* _PROBLEM_:
Write each entry out again exactly as it was given.

* _EXERCISE MATERIAL_:
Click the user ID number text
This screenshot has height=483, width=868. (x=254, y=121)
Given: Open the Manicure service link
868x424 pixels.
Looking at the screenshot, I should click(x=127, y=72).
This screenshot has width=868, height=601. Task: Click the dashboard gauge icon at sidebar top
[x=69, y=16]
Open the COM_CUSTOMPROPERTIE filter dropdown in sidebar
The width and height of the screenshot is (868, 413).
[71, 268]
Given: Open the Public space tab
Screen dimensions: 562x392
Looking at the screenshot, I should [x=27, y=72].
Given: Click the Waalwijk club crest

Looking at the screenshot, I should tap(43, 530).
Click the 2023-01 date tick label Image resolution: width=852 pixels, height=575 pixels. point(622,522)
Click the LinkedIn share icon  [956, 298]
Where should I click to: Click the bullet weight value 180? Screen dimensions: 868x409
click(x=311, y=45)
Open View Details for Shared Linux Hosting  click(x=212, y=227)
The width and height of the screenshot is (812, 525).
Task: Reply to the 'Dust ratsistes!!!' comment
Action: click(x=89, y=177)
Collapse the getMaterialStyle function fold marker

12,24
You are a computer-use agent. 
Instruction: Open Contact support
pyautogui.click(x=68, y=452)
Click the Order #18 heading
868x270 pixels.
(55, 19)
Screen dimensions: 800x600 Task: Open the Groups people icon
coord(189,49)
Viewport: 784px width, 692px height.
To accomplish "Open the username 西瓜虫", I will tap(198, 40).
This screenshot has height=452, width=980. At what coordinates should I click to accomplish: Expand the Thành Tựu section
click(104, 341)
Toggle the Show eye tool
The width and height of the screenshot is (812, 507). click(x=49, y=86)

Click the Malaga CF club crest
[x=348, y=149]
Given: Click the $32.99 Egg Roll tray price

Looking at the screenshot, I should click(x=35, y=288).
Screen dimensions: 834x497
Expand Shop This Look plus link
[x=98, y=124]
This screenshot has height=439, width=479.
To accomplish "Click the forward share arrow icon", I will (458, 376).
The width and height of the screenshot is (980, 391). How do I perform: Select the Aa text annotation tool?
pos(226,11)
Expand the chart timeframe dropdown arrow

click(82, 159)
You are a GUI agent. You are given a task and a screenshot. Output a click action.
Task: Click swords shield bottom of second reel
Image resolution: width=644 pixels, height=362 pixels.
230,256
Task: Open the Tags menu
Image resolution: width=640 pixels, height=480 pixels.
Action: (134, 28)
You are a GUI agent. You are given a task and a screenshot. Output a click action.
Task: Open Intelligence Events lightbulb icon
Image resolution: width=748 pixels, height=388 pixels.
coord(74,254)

* _EXERCISE RESPONSE_:
Click the user ID number text
This screenshot has height=483, width=868. (x=254, y=121)
Given: Open the Manicure service link
868x424 pixels.
Looking at the screenshot, I should click(x=127, y=72).
This screenshot has width=868, height=601. Task: Click the dashboard gauge icon at sidebar top
[x=69, y=16]
Open the COM_CUSTOMPROPERTIE filter dropdown in sidebar
The width and height of the screenshot is (868, 413).
[71, 268]
Given: Open the Public space tab
Screen dimensions: 562x392
Looking at the screenshot, I should [x=27, y=72].
Given: Click the Waalwijk club crest

Looking at the screenshot, I should tap(43, 530).
Click the 2023-01 date tick label Image resolution: width=852 pixels, height=575 pixels. point(622,522)
Click the LinkedIn share icon  [956, 298]
Where should I click to: Click the bullet weight value 180? Screen dimensions: 868x409
click(x=311, y=45)
Open View Details for Shared Linux Hosting  click(x=212, y=227)
The width and height of the screenshot is (812, 525).
Task: Reply to the 'Dust ratsistes!!!' comment
Action: click(x=89, y=177)
Collapse the getMaterialStyle function fold marker

12,24
You are a computer-use agent. 
Instruction: Open Contact support
pyautogui.click(x=68, y=452)
Click the Order #18 heading
868x270 pixels.
(55, 19)
Screen dimensions: 800x600 Task: Open the Groups people icon
coord(189,49)
Viewport: 784px width, 692px height.
To accomplish "Open the username 西瓜虫", I will tap(198, 40).
This screenshot has height=452, width=980. At what coordinates should I click to accomplish: Expand the Thành Tựu section
click(104, 341)
Toggle the Show eye tool
The width and height of the screenshot is (812, 507). click(x=49, y=86)

Click the Malaga CF club crest
[x=348, y=149]
Given: Click the $32.99 Egg Roll tray price

Looking at the screenshot, I should click(x=35, y=288).
Screen dimensions: 834x497
Expand Shop This Look plus link
[x=98, y=124]
This screenshot has height=439, width=479.
To accomplish "Click the forward share arrow icon", I will (458, 376).
The width and height of the screenshot is (980, 391). How do I perform: Select the Aa text annotation tool?
pos(226,11)
Expand the chart timeframe dropdown arrow

click(82, 159)
You are a GUI agent. You are given a task and a screenshot. Output a click action.
Task: Click swords shield bottom of second reel
Image resolution: width=644 pixels, height=362 pixels.
230,256
Task: Open the Tags menu
Image resolution: width=640 pixels, height=480 pixels.
Action: (134, 28)
You are a GUI agent. You are given a task and a screenshot. Output a click action.
Task: Open Intelligence Events lightbulb icon
Image resolution: width=748 pixels, height=388 pixels.
coord(74,254)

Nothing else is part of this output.